#### Problems to work on
[a] In the essay on minuscule and majuscule, rewrite everything from "To the elusive" down to "and the stars.", putting "Spirit" in place of "Soul".
[b] According to the essay on minuscule and majuscule, in what year did Whitman publish the first edition of Leaves of Grass?
*** Opening of Selected extract ***
“We know that the secret of the world is profound, but
who or what shall be our interpreter...” – Ralph Waldo Emerson
When Walt Whitman sauntered through the streets of New York City, enjoying a conversation and drink at Pfaff’s, talking to omnibus drivers on Broadway, or attending an opera at the Park Theater, the sights, sounds, and multitude of experiences found expression in his collection of poems, Leaves of Grass. He published the first edition in 1855 with his own money and set much of the type himself at the print shop of some friends. To order the words of its poems, he chose letters from two wooden cases, one above the other. This process of typesetting gives us the words lowercase and uppercase letters, more formally known as minuscule and majuscule letters. The terms are fitting and elegant metaphors for Whitman’s poetic world that contains ideas ranging from the near and tangible:
“Touch me – touch the palm of your hand to my Body as I pass;
Be not afraid of my Body.”
To the elusive and intangible,:
This is thy hour O Soul, thy free flight into the wordless,
Away from books, away from art, the day erased, the lesson done,
Thee fully forth emerging, silent, gazing, pondering the themes thou lovest best.
Night, sleep, death and the stars.
As metaphors, poets and other artists use minuscule and majuscule to translate thoughts we struggle to grasp.
William Blake typesets large and small ideas together like this:
To see a World in a Grain of Sand
And a Heaven in a Wild Flower
Hold Infinity in the palm of your hand
And Eternity in an hour
And in his poem “Christmas,” George Herbert speaks of the majuscule and minuscule of incarnation this way:
“O Thou, whose glorious, yet contracted light,
Wrapt in night’s mantle, stole into a manger;”
*** Close of Selected extract ***
*** Opening of Dataset entries ***
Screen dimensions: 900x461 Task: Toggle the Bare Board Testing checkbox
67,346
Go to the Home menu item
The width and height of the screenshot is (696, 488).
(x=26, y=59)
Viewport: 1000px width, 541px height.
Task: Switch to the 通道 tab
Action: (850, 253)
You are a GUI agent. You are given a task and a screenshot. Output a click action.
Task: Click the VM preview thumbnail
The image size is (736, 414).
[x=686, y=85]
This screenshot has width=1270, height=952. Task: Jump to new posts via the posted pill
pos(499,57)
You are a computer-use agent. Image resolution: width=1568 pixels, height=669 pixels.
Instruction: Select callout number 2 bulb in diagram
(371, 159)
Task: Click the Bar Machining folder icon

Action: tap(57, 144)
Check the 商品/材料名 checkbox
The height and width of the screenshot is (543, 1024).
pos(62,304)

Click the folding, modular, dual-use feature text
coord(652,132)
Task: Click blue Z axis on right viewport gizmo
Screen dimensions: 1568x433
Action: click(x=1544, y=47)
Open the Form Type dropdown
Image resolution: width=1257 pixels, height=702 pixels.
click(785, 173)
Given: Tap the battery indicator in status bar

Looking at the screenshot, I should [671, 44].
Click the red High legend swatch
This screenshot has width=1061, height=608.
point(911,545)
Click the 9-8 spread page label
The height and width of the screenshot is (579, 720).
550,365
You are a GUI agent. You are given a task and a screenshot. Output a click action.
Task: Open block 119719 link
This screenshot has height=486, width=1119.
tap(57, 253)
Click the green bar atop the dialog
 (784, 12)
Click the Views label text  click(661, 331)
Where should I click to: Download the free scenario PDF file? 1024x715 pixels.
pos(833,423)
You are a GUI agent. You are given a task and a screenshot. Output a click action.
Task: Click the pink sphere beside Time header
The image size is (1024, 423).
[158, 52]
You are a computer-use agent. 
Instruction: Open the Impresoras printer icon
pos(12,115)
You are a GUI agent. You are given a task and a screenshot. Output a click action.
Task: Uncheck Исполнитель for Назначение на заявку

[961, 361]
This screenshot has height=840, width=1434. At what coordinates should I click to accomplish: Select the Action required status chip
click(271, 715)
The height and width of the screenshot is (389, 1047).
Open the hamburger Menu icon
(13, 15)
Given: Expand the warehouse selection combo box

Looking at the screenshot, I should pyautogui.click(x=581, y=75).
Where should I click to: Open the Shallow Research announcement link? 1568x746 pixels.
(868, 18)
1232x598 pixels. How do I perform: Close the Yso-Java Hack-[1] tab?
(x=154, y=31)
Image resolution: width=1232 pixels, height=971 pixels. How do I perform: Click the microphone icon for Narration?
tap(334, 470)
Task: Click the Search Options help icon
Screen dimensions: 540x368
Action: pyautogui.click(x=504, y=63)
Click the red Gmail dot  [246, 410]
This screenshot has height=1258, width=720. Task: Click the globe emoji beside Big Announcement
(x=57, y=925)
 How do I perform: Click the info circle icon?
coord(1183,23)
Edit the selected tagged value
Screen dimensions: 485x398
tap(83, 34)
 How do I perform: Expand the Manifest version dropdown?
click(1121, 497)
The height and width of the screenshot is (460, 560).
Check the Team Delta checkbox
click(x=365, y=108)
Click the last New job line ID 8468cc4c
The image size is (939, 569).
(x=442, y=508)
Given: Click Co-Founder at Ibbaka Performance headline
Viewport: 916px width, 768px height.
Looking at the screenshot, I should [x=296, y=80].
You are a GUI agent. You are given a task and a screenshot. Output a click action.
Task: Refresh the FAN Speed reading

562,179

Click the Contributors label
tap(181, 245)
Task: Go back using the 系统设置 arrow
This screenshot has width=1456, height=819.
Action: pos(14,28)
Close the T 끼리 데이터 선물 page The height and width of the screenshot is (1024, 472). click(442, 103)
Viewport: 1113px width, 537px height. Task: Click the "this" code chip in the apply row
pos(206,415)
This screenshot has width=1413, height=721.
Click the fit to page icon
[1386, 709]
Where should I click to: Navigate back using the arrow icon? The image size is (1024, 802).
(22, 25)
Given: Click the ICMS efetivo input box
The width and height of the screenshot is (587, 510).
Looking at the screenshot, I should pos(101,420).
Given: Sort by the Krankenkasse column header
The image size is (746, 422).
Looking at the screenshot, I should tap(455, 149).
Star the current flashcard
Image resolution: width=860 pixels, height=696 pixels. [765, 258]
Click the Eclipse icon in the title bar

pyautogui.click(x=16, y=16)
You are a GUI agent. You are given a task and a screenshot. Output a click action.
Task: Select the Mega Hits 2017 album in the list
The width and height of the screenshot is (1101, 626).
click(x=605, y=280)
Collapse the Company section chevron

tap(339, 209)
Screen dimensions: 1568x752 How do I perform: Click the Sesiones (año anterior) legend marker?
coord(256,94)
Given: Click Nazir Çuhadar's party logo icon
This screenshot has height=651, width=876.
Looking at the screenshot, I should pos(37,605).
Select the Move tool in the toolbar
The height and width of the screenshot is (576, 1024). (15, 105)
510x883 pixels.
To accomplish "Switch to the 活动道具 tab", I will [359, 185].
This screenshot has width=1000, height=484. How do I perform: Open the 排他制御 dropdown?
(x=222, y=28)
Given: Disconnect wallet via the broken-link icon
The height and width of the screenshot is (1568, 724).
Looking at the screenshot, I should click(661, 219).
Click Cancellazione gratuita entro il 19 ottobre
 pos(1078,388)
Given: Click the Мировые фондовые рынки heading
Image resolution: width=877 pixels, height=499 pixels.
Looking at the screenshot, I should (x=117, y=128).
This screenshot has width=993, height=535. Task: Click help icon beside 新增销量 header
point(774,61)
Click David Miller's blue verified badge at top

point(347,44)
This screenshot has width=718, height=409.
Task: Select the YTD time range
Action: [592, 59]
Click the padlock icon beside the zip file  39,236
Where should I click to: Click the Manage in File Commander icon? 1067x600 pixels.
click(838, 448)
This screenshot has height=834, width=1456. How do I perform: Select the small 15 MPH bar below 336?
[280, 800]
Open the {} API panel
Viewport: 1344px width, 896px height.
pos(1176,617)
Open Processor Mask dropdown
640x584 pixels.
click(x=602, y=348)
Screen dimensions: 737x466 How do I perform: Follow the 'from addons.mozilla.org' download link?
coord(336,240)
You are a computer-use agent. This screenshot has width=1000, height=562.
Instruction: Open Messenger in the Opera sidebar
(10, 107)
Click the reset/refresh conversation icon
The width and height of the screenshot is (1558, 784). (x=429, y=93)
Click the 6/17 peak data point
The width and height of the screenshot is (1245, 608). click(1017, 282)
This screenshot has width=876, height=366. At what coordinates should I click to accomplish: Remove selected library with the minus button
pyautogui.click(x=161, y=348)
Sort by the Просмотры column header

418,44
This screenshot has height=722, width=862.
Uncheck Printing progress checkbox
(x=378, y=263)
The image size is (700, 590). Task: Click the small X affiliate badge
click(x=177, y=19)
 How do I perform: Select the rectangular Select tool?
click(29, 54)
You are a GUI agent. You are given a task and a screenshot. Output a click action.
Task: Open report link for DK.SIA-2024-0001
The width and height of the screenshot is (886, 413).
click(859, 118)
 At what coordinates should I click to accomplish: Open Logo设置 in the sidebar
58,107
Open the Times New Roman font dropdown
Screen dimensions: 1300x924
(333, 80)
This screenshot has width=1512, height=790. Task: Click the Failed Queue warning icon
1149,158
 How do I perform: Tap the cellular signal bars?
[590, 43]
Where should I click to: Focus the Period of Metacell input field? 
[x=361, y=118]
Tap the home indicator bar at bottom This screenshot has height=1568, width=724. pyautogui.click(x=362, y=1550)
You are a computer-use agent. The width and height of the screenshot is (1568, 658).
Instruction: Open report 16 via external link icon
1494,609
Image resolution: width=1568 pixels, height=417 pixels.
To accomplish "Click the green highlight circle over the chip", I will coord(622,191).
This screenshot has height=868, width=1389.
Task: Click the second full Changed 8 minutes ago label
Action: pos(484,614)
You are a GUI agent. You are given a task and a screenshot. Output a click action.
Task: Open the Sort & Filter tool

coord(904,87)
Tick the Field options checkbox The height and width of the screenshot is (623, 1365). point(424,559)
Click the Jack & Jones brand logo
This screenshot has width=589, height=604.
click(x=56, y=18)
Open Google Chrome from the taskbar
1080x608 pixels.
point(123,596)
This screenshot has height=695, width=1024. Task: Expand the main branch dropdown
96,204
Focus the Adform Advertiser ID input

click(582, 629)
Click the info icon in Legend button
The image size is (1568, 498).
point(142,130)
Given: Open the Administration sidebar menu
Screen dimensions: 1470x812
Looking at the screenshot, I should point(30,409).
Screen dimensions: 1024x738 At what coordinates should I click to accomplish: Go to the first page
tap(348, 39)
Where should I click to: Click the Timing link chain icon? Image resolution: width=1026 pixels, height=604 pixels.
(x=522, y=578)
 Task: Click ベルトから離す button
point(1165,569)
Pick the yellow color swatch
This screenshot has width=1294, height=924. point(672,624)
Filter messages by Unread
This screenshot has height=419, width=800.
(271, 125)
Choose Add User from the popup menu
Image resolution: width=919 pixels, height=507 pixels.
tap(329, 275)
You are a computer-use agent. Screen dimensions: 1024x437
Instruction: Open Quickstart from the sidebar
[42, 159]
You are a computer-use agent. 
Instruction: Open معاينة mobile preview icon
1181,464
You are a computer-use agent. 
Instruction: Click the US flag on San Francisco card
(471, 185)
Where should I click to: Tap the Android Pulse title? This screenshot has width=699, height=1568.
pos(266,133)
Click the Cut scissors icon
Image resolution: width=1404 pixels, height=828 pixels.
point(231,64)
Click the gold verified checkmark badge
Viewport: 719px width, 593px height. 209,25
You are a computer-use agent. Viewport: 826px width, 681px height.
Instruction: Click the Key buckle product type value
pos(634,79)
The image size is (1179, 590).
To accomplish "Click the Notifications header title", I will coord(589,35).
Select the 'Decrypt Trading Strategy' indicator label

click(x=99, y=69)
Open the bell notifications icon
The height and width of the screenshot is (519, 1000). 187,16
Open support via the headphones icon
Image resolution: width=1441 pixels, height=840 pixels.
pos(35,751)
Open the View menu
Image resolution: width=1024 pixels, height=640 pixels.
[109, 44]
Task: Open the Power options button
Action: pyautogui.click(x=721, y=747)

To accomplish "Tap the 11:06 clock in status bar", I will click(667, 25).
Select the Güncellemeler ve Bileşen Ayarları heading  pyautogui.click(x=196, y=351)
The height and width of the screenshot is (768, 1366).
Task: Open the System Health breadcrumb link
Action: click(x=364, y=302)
*** Close of Dataset entries ***
#### Task results
[a]
To the elusive and intangible,:
This is thy hour O Spirit, thy free flight into the wordless,
Away from books, away from art, the day erased, the lesson done,
Thee fully forth emerging, silent, gazing, pondering the themes thou lovest best.
Night, sleep, death and the stars.

[b] 1855